Regulation of monocyte chemoattractant protein 1 (MCP-1) release by explants of human visceral adipose tissue

BACKGROUND: Monocyte chemoattractant protein-1 ( MCP-1) is a chemokine involved in monocyte recruitment during inflammation whose plasma level is elevated in obesity. OBJECTIVE: The present studies were designed to examine the release of MCP-1 in primary culture by explants of visceral adipose tissue from morbidly obese women. RESULTS: Most of the MCP-1 released by adipose tissue explants was derived from the nonfat cells in adipose tissue. The release of MCP-1 by adipose tissue explants was upregulated almost five-fold between 3 and 48 h of incubation. Approximately half of this upregulation was due to the release of endogenous tumor necrosis factor alpha (TNF alpha) and IL-1 beta based on the ability of a combination of a soluble TNF alpha receptor (etanercept) and a blocking antibody against IL-1 beta to reduce MCP-1 release. The release of MCP-1 over 48 h was unaffected by insulin or dexamethasone but significantly reduced by the combination of both agents. MCP-1 release was reduced by 60% in the presence of an inhibitor of the nuclear factor kappa B (NF-kappa B) pathway.

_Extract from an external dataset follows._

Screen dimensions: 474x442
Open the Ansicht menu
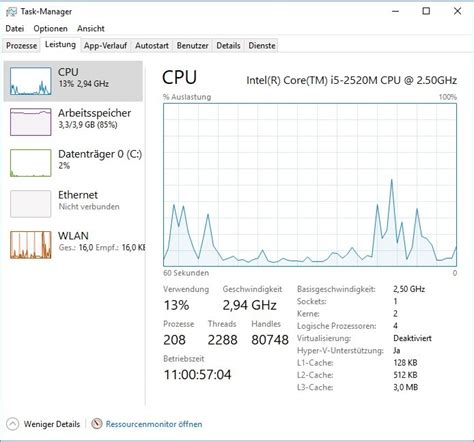[91, 29]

There were no significant effects of inhibitors of p44/42 mitogen-activated protein kinase (ERK), Jun N-terminal kinase (JNK) and p38 mitogen-activated protein kinase ( p38 MAPK) pathways on MCP-1 release. However, inhibition of MCP-1 release in the presence of inhibitors of both the p38 MAPK and NF-kappa B pathways was greater than that seen with only the NF-kappa B inhibitor. DISCUSSION: The present data shows that MCP-1 formation is upregulated over a 48-h incubation of primary explants of visceral adipose tissue. Half of this upregulation is dependent upon endogenous TNF alpha and ll-1 beta and involves the p38 MAPK and NF-kappa B pathways.